The Fountain  depicts Mayan and Buddhist spirituality as enlightened forces that really complement a scientific understanding of the universe, but Christianity in the film is relegated to…of course…an inquisator who graphically and mercilessly tortures heretics to death to the thunderous applause of a huge Christian crowd.  The film even opens with a quotation from the Book of Genesis–where God puts an angel to guard the Tree of Life from humanity.  Even this is a critique of Christianity–the God whom the Christians worship cuts us off from eternal life, while the film depicts Mayan cosmology as being true and complementary with the spiritual realities of life:  the Mayan creator god offers us the tree of life that the Christian God hides from us.

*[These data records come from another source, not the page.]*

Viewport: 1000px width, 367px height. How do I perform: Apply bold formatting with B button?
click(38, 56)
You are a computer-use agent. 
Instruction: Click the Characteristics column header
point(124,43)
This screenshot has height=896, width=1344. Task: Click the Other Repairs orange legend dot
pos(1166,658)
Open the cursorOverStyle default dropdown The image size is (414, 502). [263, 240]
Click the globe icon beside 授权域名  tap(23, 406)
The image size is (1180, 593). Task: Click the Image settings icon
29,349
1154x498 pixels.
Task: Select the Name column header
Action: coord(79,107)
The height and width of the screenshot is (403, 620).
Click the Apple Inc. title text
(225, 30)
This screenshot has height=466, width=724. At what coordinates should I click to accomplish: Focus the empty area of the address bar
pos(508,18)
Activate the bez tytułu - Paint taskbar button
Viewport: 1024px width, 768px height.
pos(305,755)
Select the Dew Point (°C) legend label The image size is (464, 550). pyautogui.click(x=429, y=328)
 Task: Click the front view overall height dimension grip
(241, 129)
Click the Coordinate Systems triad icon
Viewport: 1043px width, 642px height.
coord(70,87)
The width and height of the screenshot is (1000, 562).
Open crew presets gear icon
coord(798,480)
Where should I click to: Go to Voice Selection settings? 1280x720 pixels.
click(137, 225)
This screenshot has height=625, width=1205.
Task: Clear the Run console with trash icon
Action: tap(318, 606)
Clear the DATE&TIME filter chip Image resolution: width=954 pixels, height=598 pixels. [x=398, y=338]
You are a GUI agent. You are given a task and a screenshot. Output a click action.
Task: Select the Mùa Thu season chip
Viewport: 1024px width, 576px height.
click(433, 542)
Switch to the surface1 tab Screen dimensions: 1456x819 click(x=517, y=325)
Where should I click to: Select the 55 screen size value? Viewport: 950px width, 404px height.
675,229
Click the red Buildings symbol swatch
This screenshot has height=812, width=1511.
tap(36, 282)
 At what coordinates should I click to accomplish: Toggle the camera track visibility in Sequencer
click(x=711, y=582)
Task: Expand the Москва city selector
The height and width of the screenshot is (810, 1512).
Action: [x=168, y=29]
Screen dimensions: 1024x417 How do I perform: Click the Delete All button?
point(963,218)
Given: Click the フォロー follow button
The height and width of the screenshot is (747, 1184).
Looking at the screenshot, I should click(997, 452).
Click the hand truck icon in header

The Fountain is so beautifully filmed and edited, and yet, I just had to shake my head at the anti-Christian symbolism.  It would be different if The Fountain did not reference Christianity at all, or if it presented Christianity positively as it did the non-Christian religions, but the film instead depicts Christianity in the most negative sense imaginable.  Since I have seen The Fountain, I have spoken to several friends about the film, and they all admitted that they liked the film and found the mysticism in the film to be deep, well presented, and thoughtful.  I mentioned that it would be great if someone could make a film that was that beautiful and well done, but depicted Christian Mystical experiences instead of Pagan ones.  But when I mention this I have gotten blank stares….”but, Christianity offers no mystical experiences” is the essence of the responses I seem to get!!!

And this is what astonishes me…that so many atheists and Christians in the West only view Christianity materially as a social ethic or a moral code!  Christianity, it seems, is good for prompting us to feed the poor (that is, when it is not torturing us to death for no reason), but if one wants to experience the Divine–one has to look to Buddhism, Hinduism, Animism, Mayanism, Aztecism, etc…

I wonder….I wonder how this state arose.  The experiencing of Christianity as an ethic or as literature seems to  me to be a product of Western Europe’s embrace of “enlightenment” in the 17th century, which itself is a consequence of the religious revolt that arose in western Europe in the early 16th century.  Western European Man’s communion with material “enlightenment” affected both his science and his Christianity, but I think the problem may in fact be much deeper than this.  As I type this–I am looking at my copy of the Philokalia that is sitting on my desk.  How can anyone read and reflect on the Philokalia and not see Christianity as a mystical religion?  The problem is, of course, how many “Western” Christians and atheists have ever read, or even heard of, the Philokalia or the ideas it contains?  These original mystical aspects of Christianity are not popularly known in the Western/Americanized media.  How is it that most Christians in the West have become ”children of a lesser God”?

I’ll continue these thoughts later as time permits, but let me end for now by saying that The Fountain is a beautiful film that I liked a lot.  Watching it, however, prompted me to wonder about many things.  That is, I think, the mark of a great film.